━━ EXCERPT TO READ ━━

My daughter Faith was in kindy. She came home one day saying she was fat while pinching her tummy. I asked, “why do you think you’re fat?” She replied, “my friend said so.” Her friend at school learned that because she could pinch her tummy, this said she was fat. Therefore in teaching Faith this, Faith could pinch her tummy, thus concluding she was fat too. This broke my heart and it shocked me that this was happening at 6 years old.
I do not want my daughter battling with food and self image like me. I do not want my daughter telling herself she is fat when she is perfectly beautiful in how God made her. I do not want my daughter growing up thinking she is never enough. I do not want any of your daughters or future daughters or women in general to think they are not ever enough.
We need to accept, appreciate, respect and love ourselves as women. We need to encourage each other and never let our challenges drive us to silence. Let’s share our battles with each other so we can fight them together.
To be beautiful means to be satisfied with yourself. Beauty begins when you decide to be yourself. You don’t need to be accepted by others. You need to accept yourself. For it is not what you are that will hold you back. It is what you think you are not, that will hold you back.
So say these words out loud; Who I am is enough. What I do is enough. What I have is enough. Learn to embrace these words…and you will grow to be satisfied with yourself, just as God is satisfied in who you are.

━━━

:: YOUR GOAL ::
Copy everything in the reflection from "My daughter Faith" down to "not ever enough.", and substitute "kindergarten" for "kindy". Work only from the reflection above.

━━ DATASET CONTENT ━━

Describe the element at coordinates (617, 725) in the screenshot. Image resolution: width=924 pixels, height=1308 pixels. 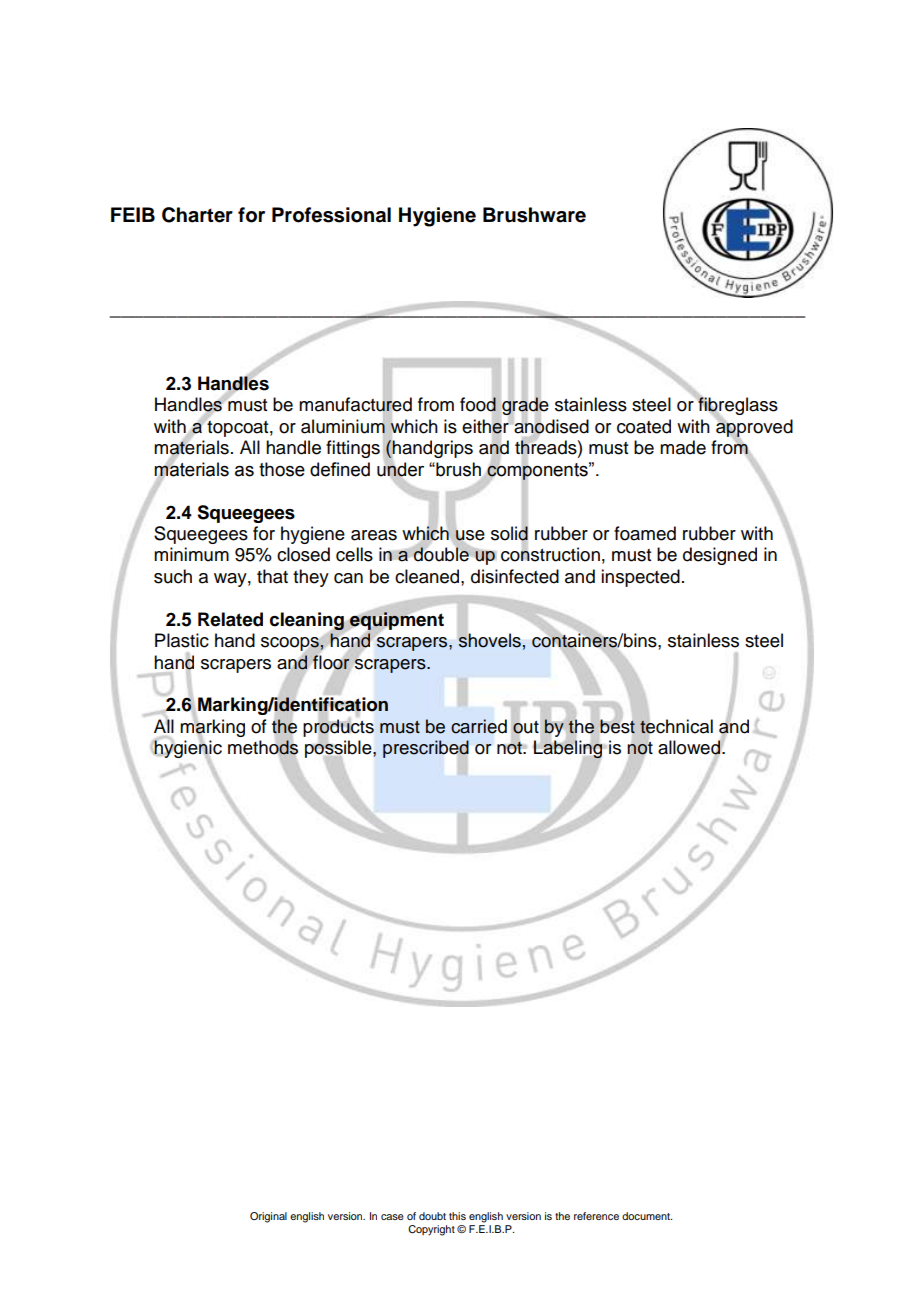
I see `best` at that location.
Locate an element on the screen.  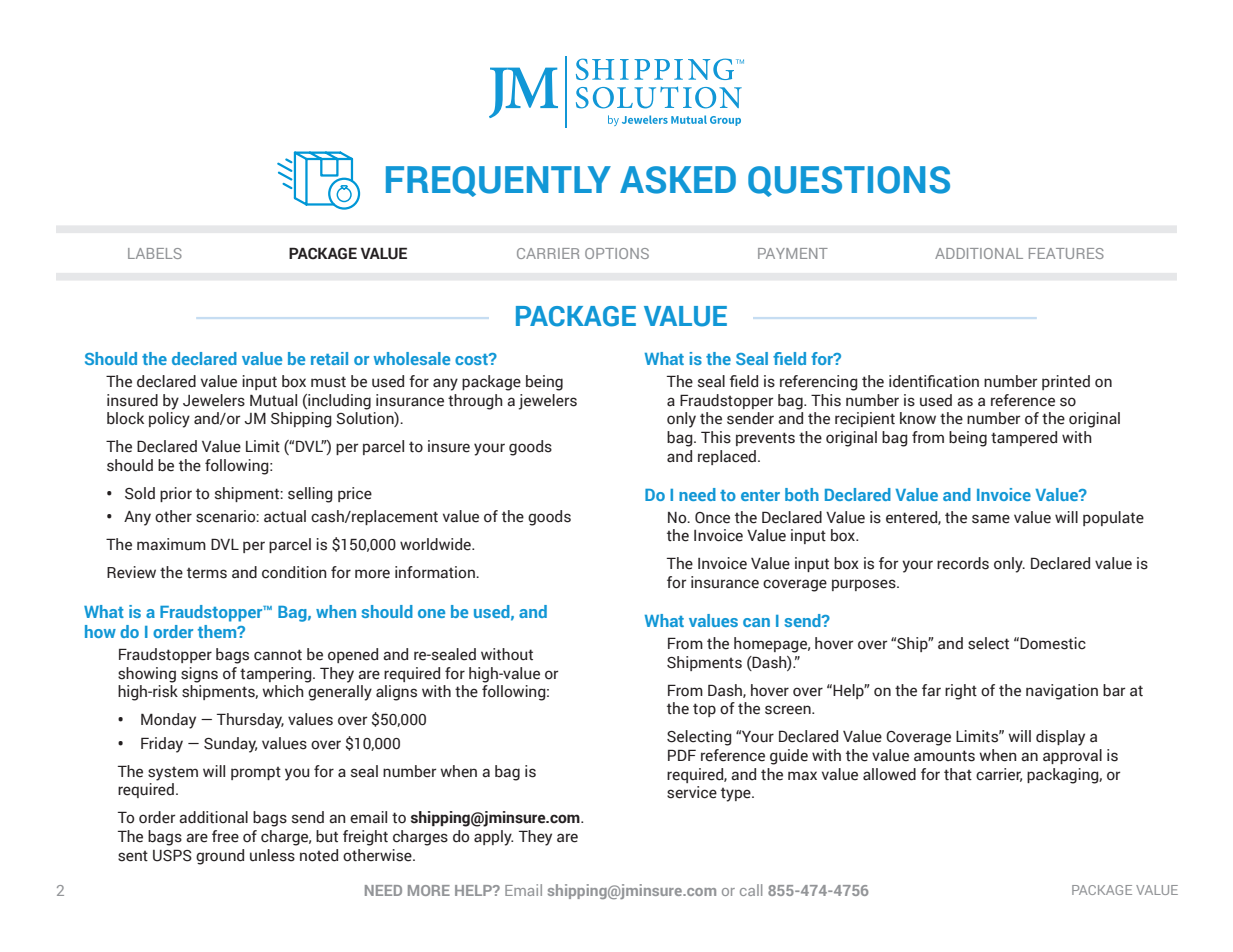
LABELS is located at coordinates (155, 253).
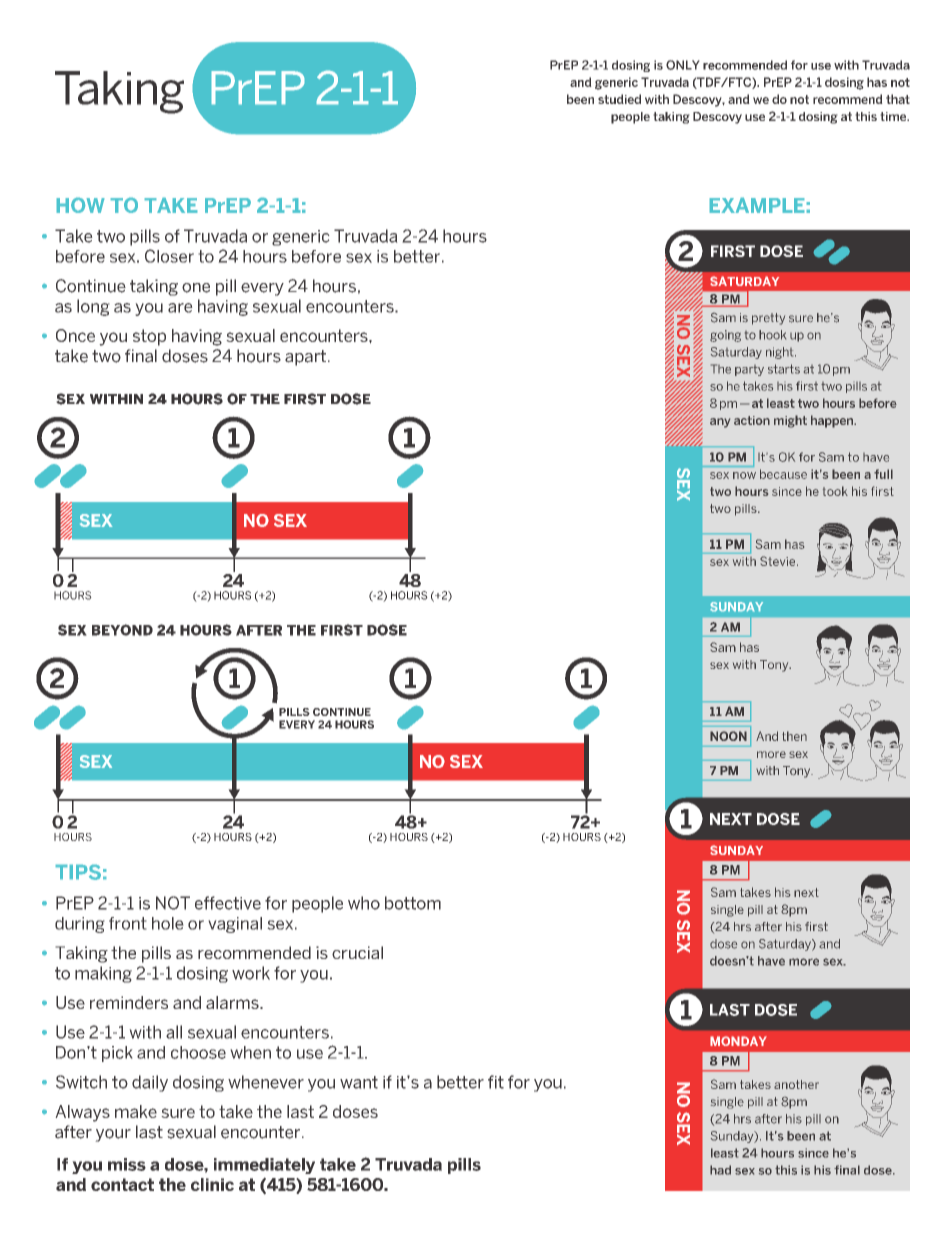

━━━

:: EXPECTED ANSWER ::
My daughter Faith was in kindergarten. She came home one day saying she was fat while pinching her tummy. I asked, “why do you think you’re fat?” She replied, “my friend said so.” Her friend at school learned that because she could pinch her tummy, this said she was fat. Therefore in teaching Faith this, Faith could pinch her tummy, thus concluding she was fat too. This broke my heart and it shocked me that this was happening at 6 years old.
I do not want my daughter battling with food and self image like me. I do not want my daughter telling herself she is fat when she is perfectly beautiful in how God made her. I do not want my daughter growing up thinking she is never enough. I do not want any of your daughters or future daughters or women in general to think they are not ever enough.